This love of self- sufficiency is why I plant all varieties of salad leaves, whether in pots or in the borders, as they are ready to put into sandwiches and salads all year round. I have tried to grow ambitious crops such as potatoes and cabbages, but most of my borders are not suitable, due to being north facing or too poky, and in such a small space these crops are more of a novelty than an asset, wonderful though they are.
From April to October every year I am self sufficient in every salad leaf crop you can imagine, and through the winter thanks to the advice given in the book I am reviewing, I will even manage to produce some good leaves depending on the weather at the time.
Salad leaves are something of a passion of mine, in fact I eat them twice a day. I used to purchase the bagged salad leaves, preferring organic if possible, but found the longevity to be an issue. "Living Salads" which can be purchased in some stores, were an improvement as these are planted and sold in their growing compost, and are ready to pick as you need them. Tesco also own sell some excellent salad leaves in cardboard, rather than plastic, and again these are an improvement, but nothing beats the delight of going outside to pick your own leaves. They are fresh and you can be eating them within minutes, thereby gaining all the benefit from the nutrients. When you have tasted your own freshly picked leaves you realise that there is no comparison between these and anything else you can purchase. It is then that Charles Dowding comes into your life with his superb book, which guides you through all the stages of growing these delicious crops.
The book is available from Amazon where it retails for £6.70 - a good price for a wealth of knowledge in my opinion. The colourful cover with its curly leaves of salads in season gives you a flavour of what is inside this book, which I feel is an asset to anyone who wishes to undertake the task of growing their own leaves successfully. The author has almost thirty years experience in growing salad leaves. In the early years that Charles was growing commercially, the demand for salad leaves was non existent, as the consumer craved the iceberg or cos lettuce. It was only when the author moved to France that he saw the slightly wider salad leaves which graced the rural markets there, that he became interested in the possibilities, and after returning to Britain he set about expanding his leafy crops encompassing varieties from Italy, and as far afield as from The Orient. This book is a dossier of everything he has learnt, and the beauty is you can apply the knowledge however small your garden space is. Charles grows leaves for the commercial market and sells fresh and locally, but you can emulate his methods and produce salad leaves for your meals, all year round!

== TASK DIRECTIONS ==
Please retype the salad leaves review word for word, from start to finish. The rows below were taken from a different source.

== MATERIAL SHOWN ==
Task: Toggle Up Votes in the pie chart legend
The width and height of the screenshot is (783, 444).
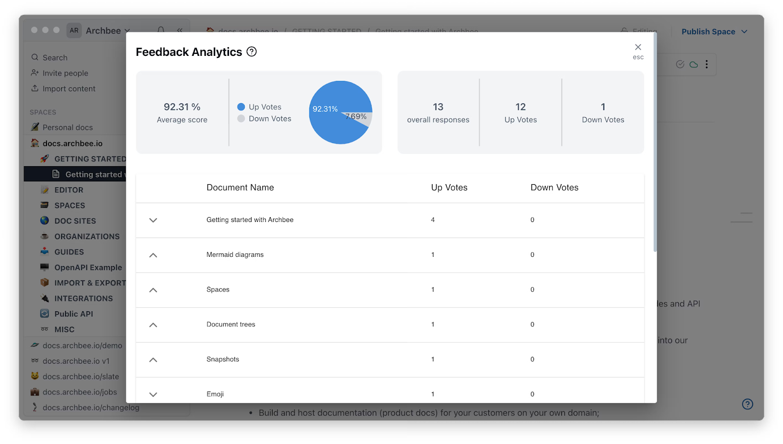Action: pyautogui.click(x=259, y=106)
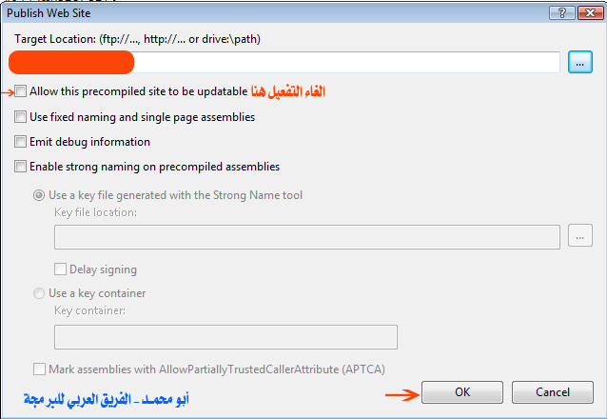Select Use a key container radio option
Screen dimensions: 607x419
click(x=39, y=293)
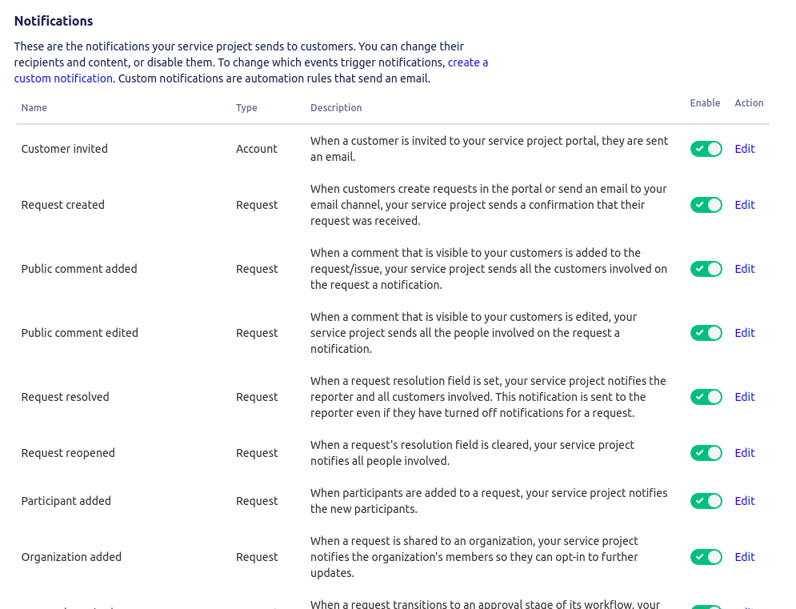796x609 pixels.
Task: Turn off Participant added toggle
Action: coord(706,501)
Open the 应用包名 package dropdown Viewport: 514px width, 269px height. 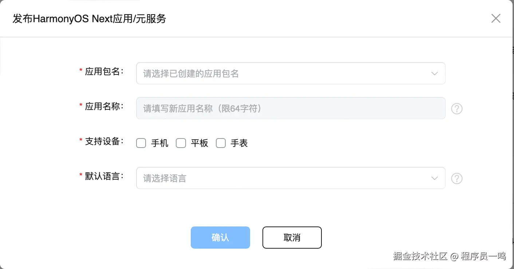pyautogui.click(x=284, y=73)
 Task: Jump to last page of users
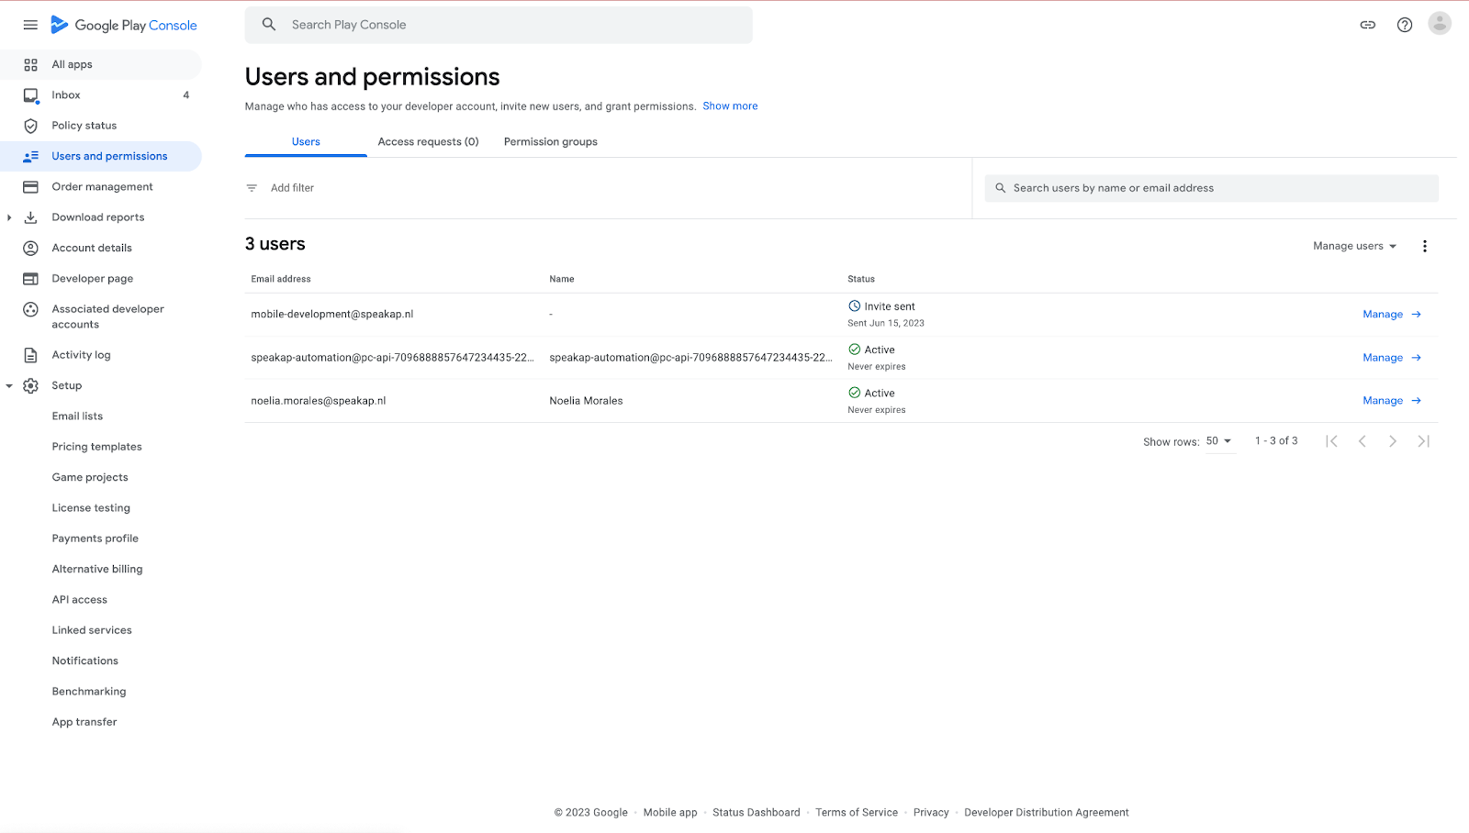(1423, 441)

== FINISHED TASK ==
This love of self- sufficiency is why I plant all varieties of salad leaves, whether in pots or in the borders, as they are ready to put into sandwiches and salads all year round. I have tried to grow ambitious crops such as potatoes and cabbages, but most of my borders are not suitable, due to being north facing or too poky, and in such a small space these crops are more of a novelty than an asset, wonderful though they are.
From April to October every year I am self sufficient in every salad leaf crop you can imagine, and through the winter thanks to the advice given in the book I am reviewing, I will even manage to produce some good leaves depending on the weather at the time.
Salad leaves are something of a passion of mine, in fact I eat them twice a day. I used to purchase the bagged salad leaves, preferring organic if possible, but found the longevity to be an issue. "Living Salads" which can be purchased in some stores, were an improvement as these are planted and sold in their growing compost, and are ready to pick as you need them. Tesco also own sell some excellent salad leaves in cardboard, rather than plastic, and again these are an improvement, but nothing beats the delight of going outside to pick your own leaves. They are fresh and you can be eating them within minutes, thereby gaining all the benefit from the nutrients. When you have tasted your own freshly picked leaves you realise that there is no comparison between these and anything else you can purchase. It is then that Charles Dowding comes into your life with his superb book, which guides you through all the stages of growing these delicious crops.
The book is available from Amazon where it retails for £6.70 - a good price for a wealth of knowledge in my opinion. The colourful cover with its curly leaves of salads in season gives you a flavour of what is inside this book, which I feel is an asset to anyone who wishes to undertake the task of growing their own leaves successfully. The author has almost thirty years experience in growing salad leaves. In the early years that Charles was growing commercially, the demand for salad leaves was non existent, as the consumer craved the iceberg or cos lettuce. It was only when the author moved to France that he saw the slightly wider salad leaves which graced the rural markets there, that he became interested in the possibilities, and after returning to Britain he set about expanding his leafy crops encompassing varieties from Italy, and as far afield as from The Orient. This book is a dossier of everything he has learnt, and the beauty is you can apply the knowledge however small your garden space is. Charles grows leaves for the commercial market and sells fresh and locally, but you can emulate his methods and produce salad leaves for your meals, all year round!